**Prompt**
Set down only these lines, exactly: the line containing "Open the Zaawansowane step icon" and all lines through the end of the data below. Omit pictures.

Stored data entries
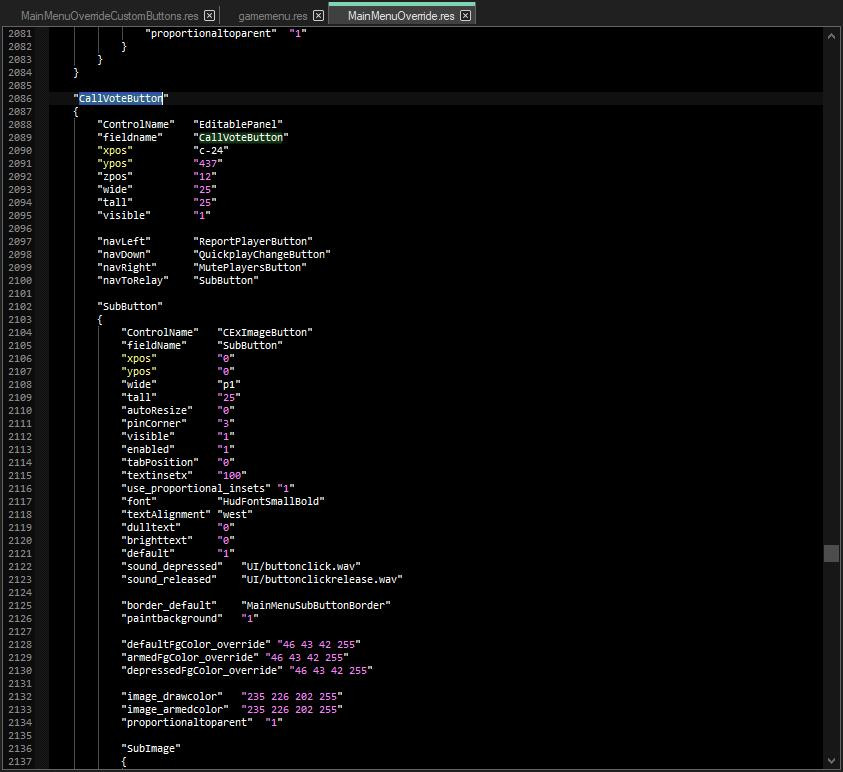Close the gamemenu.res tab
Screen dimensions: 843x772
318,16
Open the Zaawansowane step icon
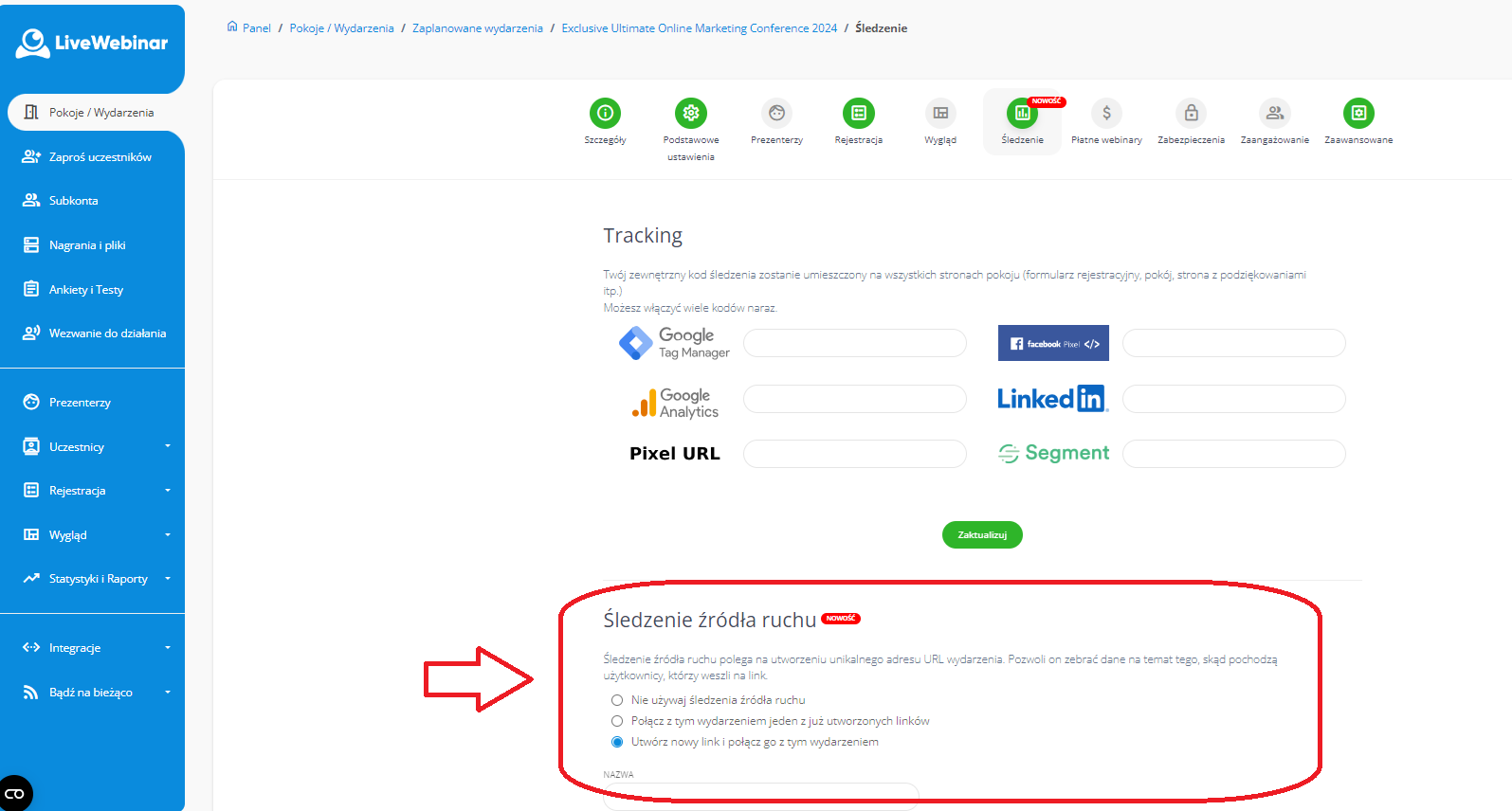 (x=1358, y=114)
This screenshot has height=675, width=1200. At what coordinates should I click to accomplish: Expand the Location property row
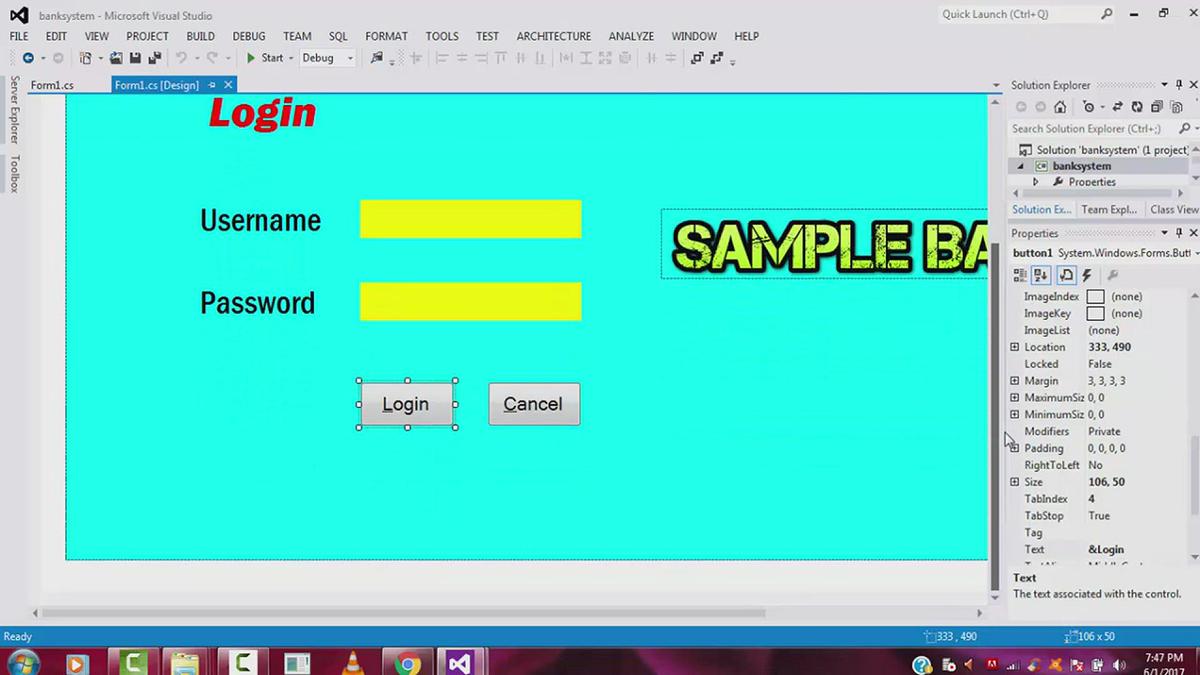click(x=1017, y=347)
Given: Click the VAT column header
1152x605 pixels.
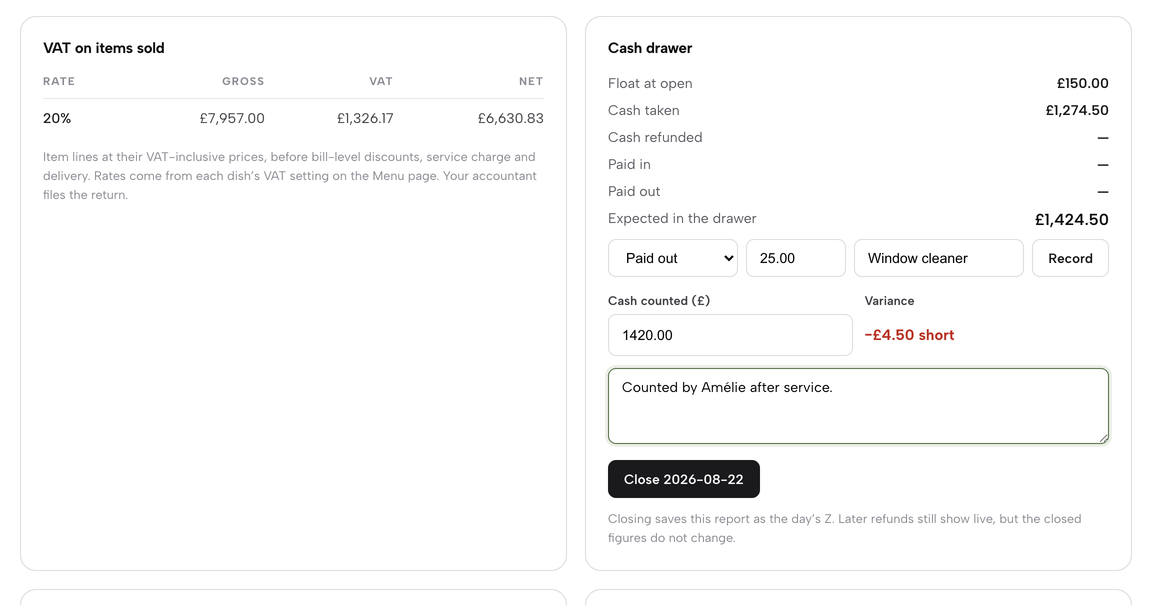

**Response below**
Open the Zaawansowane step icon
 (x=1358, y=114)
This screenshot has height=675, width=1200. At what coordinates should I click to accomplish: Expand the Location property row
click(x=1017, y=347)
Given: Click the VAT column header
1152x605 pixels.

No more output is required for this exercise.